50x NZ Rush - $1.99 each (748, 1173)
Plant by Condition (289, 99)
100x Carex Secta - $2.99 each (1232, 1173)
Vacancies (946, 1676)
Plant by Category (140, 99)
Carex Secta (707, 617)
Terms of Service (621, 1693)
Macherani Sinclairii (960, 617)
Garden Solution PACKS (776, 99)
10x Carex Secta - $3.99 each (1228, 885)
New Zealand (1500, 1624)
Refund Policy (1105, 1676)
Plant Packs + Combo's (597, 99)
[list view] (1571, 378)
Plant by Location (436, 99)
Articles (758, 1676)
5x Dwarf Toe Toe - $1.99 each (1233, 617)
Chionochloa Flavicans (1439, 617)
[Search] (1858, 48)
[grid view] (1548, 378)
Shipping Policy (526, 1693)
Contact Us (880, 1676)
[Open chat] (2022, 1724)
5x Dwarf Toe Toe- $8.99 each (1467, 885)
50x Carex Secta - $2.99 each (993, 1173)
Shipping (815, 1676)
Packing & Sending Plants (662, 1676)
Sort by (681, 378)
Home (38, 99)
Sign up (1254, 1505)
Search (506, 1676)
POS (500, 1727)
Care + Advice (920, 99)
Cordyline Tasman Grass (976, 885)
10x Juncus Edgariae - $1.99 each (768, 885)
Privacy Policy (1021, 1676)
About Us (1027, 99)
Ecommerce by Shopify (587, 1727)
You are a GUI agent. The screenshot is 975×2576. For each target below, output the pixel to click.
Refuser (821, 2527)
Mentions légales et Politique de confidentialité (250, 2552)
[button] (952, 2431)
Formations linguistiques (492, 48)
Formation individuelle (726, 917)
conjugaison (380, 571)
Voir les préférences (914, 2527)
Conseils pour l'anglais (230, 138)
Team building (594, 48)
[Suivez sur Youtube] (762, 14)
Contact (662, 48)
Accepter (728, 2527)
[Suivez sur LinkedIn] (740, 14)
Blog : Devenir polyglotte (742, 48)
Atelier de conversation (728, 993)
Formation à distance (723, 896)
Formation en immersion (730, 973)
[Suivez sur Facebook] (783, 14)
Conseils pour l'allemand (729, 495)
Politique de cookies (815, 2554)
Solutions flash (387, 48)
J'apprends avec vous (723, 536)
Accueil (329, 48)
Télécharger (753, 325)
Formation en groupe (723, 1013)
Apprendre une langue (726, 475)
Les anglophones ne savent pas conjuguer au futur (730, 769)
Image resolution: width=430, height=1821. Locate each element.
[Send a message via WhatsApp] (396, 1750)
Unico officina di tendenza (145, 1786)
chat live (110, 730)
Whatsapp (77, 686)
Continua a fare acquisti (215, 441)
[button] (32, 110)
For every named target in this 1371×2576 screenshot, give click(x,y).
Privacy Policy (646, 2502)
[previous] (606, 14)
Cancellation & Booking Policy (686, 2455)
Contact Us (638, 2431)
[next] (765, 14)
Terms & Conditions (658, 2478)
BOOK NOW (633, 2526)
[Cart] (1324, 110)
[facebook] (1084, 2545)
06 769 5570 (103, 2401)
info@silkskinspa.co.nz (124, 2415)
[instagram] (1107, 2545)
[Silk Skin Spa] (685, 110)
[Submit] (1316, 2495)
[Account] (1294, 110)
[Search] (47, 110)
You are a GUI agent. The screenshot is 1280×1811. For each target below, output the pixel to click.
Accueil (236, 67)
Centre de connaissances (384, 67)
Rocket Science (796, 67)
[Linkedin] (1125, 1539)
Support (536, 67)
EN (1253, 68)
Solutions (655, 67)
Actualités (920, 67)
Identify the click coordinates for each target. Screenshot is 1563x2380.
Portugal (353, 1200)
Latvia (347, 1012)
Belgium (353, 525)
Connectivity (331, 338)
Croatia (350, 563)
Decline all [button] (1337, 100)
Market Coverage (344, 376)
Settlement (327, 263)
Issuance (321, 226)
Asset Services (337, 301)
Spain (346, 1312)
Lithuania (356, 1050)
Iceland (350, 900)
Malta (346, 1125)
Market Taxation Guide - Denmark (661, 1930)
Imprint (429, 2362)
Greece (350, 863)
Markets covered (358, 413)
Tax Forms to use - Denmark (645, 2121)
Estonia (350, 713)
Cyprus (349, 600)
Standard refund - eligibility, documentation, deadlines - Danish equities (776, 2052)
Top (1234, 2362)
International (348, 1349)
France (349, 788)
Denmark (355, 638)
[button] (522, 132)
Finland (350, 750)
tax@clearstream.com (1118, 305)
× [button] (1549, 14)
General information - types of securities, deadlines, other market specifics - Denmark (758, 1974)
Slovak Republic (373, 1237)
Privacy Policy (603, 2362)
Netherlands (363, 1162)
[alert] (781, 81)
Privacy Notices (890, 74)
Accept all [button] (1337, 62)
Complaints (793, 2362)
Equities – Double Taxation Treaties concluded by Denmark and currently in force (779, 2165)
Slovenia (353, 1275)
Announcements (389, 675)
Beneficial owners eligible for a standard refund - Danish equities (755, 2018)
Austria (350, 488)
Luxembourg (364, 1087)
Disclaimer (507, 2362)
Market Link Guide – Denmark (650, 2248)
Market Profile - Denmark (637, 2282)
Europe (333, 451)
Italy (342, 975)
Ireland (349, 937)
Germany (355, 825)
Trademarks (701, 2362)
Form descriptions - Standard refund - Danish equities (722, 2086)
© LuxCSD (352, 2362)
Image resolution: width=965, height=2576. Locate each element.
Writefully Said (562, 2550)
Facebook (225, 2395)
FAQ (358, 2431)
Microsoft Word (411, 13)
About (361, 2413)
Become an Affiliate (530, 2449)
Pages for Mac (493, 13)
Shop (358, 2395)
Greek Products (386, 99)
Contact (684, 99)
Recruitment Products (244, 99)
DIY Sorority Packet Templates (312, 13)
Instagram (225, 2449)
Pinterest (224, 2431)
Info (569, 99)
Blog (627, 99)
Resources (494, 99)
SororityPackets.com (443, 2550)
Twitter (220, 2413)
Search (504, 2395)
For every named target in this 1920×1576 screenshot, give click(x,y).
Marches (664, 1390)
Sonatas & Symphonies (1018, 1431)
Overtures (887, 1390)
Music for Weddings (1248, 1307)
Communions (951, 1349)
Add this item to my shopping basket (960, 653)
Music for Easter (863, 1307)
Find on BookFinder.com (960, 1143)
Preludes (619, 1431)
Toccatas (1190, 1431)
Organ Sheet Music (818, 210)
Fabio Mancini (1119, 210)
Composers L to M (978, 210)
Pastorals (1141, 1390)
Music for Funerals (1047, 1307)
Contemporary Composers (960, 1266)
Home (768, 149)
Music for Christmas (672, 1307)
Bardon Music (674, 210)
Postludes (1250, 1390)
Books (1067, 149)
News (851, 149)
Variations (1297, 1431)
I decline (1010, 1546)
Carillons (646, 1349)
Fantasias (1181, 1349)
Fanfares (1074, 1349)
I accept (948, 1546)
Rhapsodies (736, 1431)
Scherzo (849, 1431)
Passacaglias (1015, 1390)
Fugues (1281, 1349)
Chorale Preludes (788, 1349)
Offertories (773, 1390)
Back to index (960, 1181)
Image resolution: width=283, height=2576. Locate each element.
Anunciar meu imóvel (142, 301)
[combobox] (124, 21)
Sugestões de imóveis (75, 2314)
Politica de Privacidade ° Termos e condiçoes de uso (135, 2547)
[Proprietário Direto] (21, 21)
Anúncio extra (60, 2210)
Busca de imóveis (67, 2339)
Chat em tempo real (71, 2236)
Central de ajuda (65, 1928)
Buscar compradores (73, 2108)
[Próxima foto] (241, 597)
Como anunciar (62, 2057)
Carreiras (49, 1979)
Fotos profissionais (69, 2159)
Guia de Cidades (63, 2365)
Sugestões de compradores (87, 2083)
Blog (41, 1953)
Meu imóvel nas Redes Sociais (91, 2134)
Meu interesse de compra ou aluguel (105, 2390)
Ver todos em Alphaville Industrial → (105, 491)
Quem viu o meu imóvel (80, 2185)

##########

* ACTIVITY
Your response should be the exact lines running from the one with "SororityPackets.com (443, 2550)" to the final line of the material above.

* EXERCISE OUTPUT
SororityPackets.com (443, 2550)
Twitter (220, 2413)
Search (504, 2395)
For every named target in this 1920×1576 screenshot, give click(x,y).
Marches (664, 1390)
Sonatas & Symphonies (1018, 1431)
Overtures (887, 1390)
Music for Weddings (1248, 1307)
Communions (951, 1349)
Add this item to my shopping basket (960, 653)
Music for Easter (863, 1307)
Find on BookFinder.com (960, 1143)
Preludes (619, 1431)
Toccatas (1190, 1431)
Organ Sheet Music (818, 210)
Fabio Mancini (1119, 210)
Composers L to M (978, 210)
Pastorals (1141, 1390)
Music for Funerals (1047, 1307)
Contemporary Composers (960, 1266)
Home (768, 149)
Music for Christmas (672, 1307)
Bardon Music (674, 210)
Postludes (1250, 1390)
Books (1067, 149)
News (851, 149)
Variations (1297, 1431)
I decline (1010, 1546)
Carillons (646, 1349)
Fantasias (1181, 1349)
Fanfares (1074, 1349)
I accept (948, 1546)
Rhapsodies (736, 1431)
Scherzo (849, 1431)
Passacaglias (1015, 1390)
Fugues (1281, 1349)
Chorale Preludes (788, 1349)
Offertories (773, 1390)
Back to index (960, 1181)
Image resolution: width=283, height=2576. Locate each element.
Anunciar meu imóvel (142, 301)
[combobox] (124, 21)
Sugestões de imóveis (75, 2314)
Politica de Privacidade ° Termos e condiçoes de uso (135, 2547)
[Proprietário Direto] (21, 21)
Anúncio extra (60, 2210)
Busca de imóveis (67, 2339)
Chat em tempo real (71, 2236)
Central de ajuda (65, 1928)
Buscar compradores (73, 2108)
[Próxima foto] (241, 597)
Como anunciar (62, 2057)
Carreiras (49, 1979)
Fotos profissionais (69, 2159)
Guia de Cidades (63, 2365)
Sugestões de compradores (87, 2083)
Blog (41, 1953)
Meu imóvel nas Redes Sociais (91, 2134)
Meu interesse de compra ou aluguel (105, 2390)
Ver todos em Alphaville Industrial → (105, 491)
Quem viu o meu imóvel (80, 2185)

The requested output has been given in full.